Element and text position data:
::::
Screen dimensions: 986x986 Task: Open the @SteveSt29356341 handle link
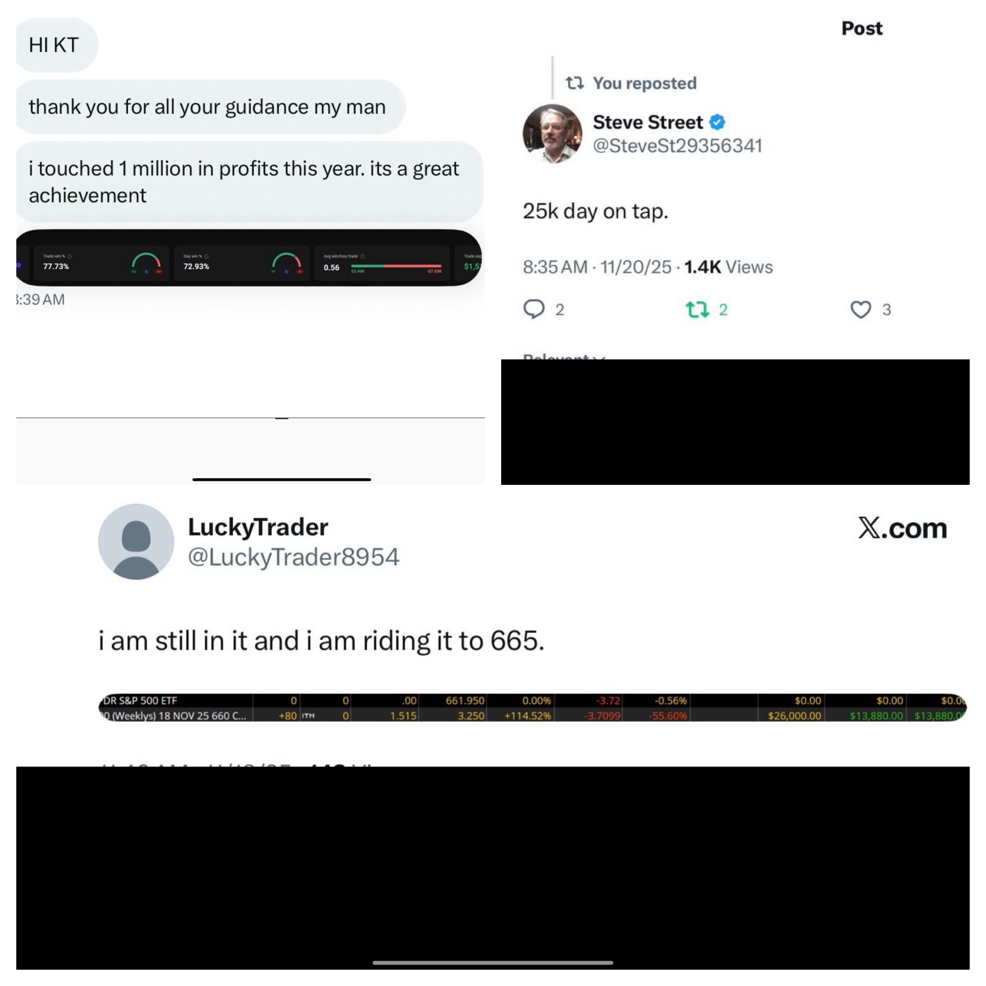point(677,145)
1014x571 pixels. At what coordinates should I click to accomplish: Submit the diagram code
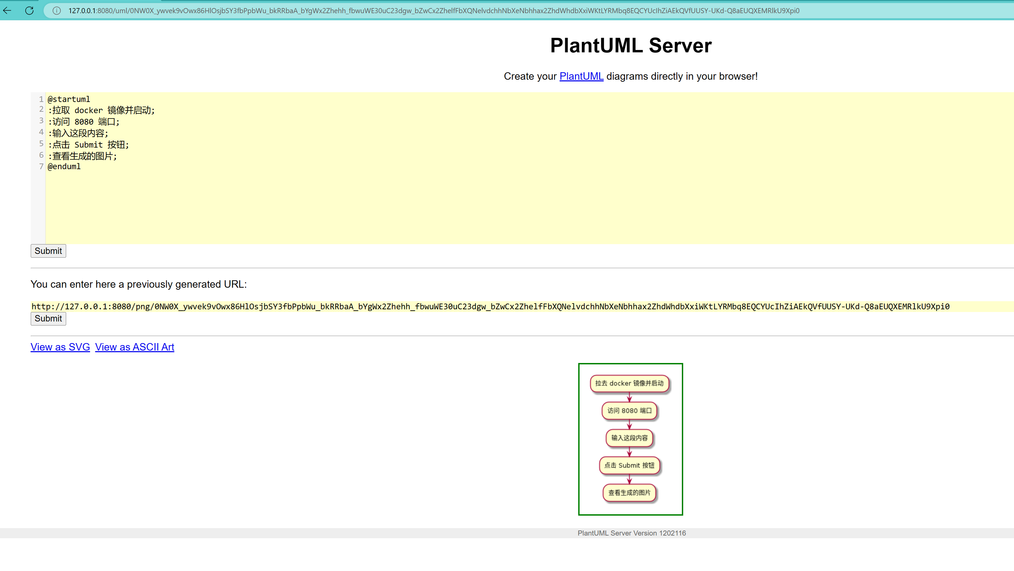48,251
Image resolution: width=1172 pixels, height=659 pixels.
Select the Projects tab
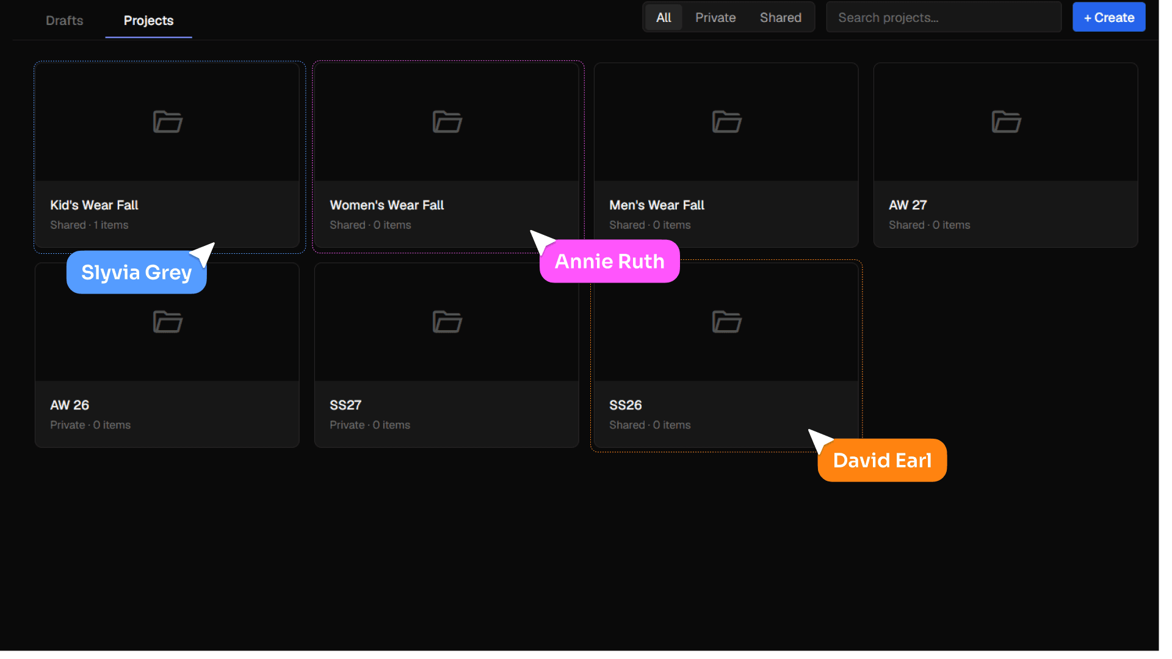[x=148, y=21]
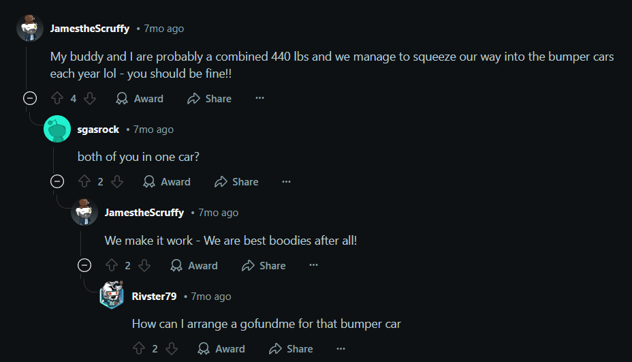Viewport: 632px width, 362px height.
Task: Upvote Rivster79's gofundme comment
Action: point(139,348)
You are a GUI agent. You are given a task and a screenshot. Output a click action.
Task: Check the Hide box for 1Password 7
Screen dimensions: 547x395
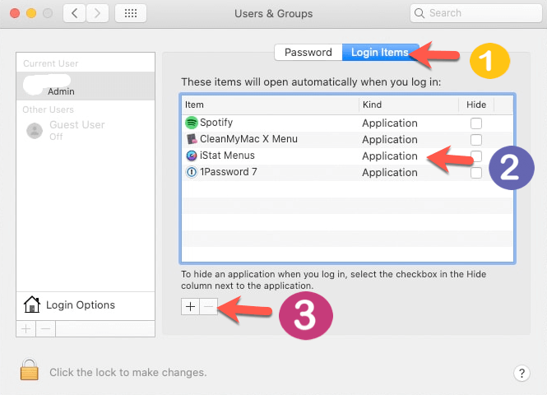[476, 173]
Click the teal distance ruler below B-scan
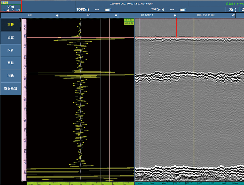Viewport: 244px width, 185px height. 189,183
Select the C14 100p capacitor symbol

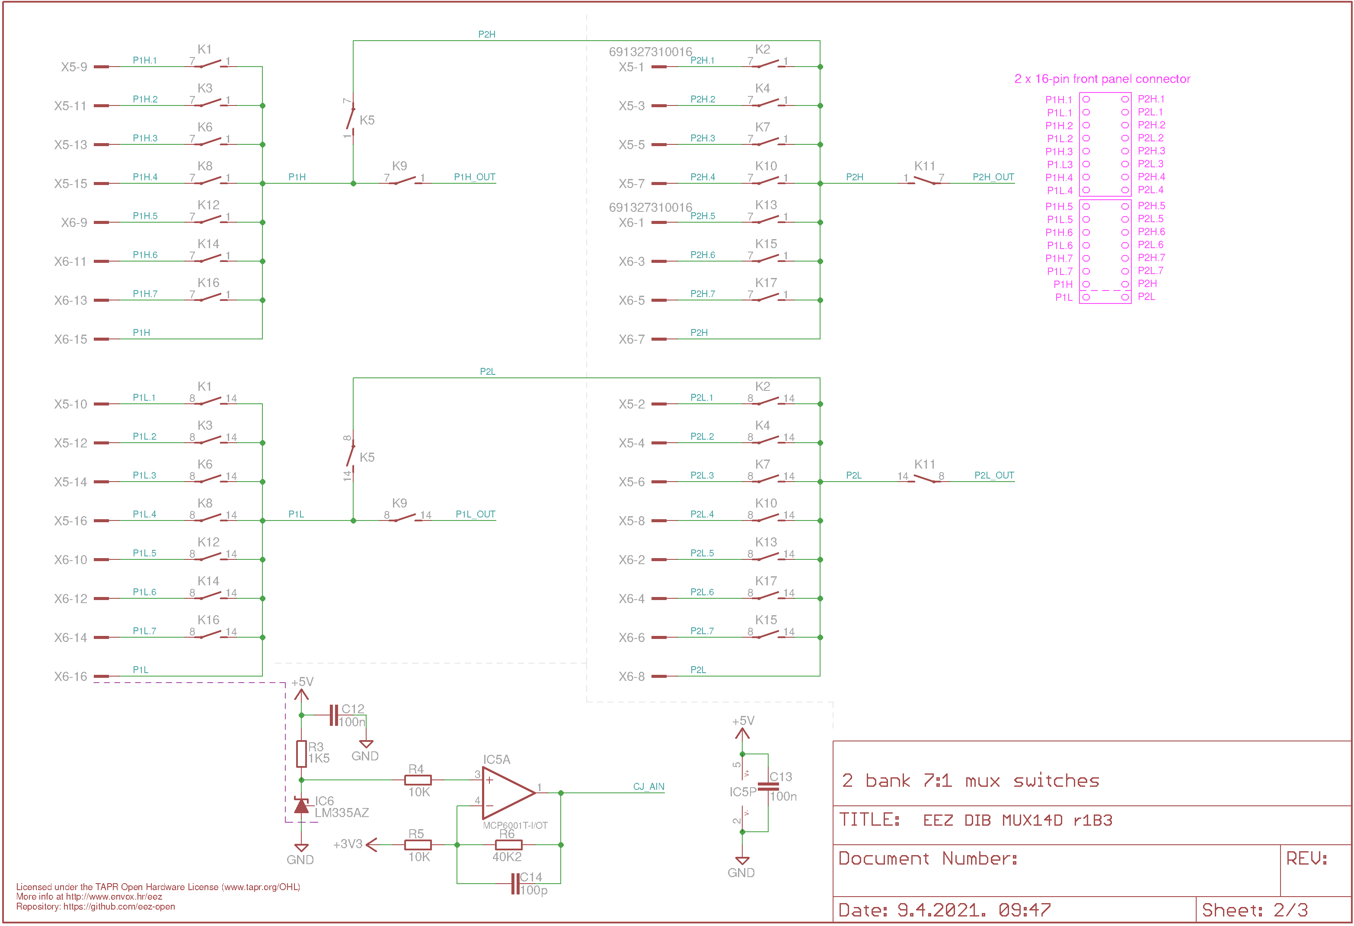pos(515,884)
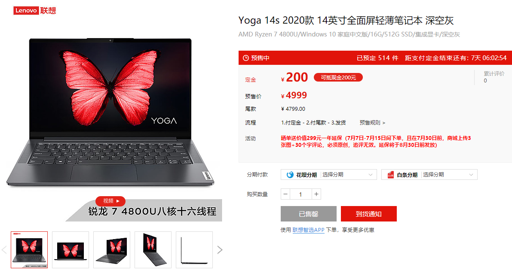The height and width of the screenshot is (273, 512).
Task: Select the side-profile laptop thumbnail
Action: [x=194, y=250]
::::
Reproduce all of the material above word for word, leaving out the pictures.

CORRECT RESULT:
Screen dimensions: 986x986 Task: Open the @SteveSt29356341 handle link
point(677,145)
1014x571 pixels. At what coordinates should I click to accomplish: Submit the diagram code
48,251
Image resolution: width=1172 pixels, height=659 pixels.
Select the Projects tab
[x=148, y=21]
Viewport: 632px width, 362px height.
Task: Upvote Rivster79's gofundme comment
Action: point(139,348)
You are a GUI agent. You are given a task and a screenshot. Output a click action.
Task: Check the Hide box for 1Password 7
Screen dimensions: 547x395
[476, 173]
Click the teal distance ruler below B-scan
Viewport: 244px width, 185px height. 189,183
Select the C14 100p capacitor symbol

pos(515,884)
The height and width of the screenshot is (273, 512).
Task: Select the side-profile laptop thumbnail
Action: [x=194, y=250]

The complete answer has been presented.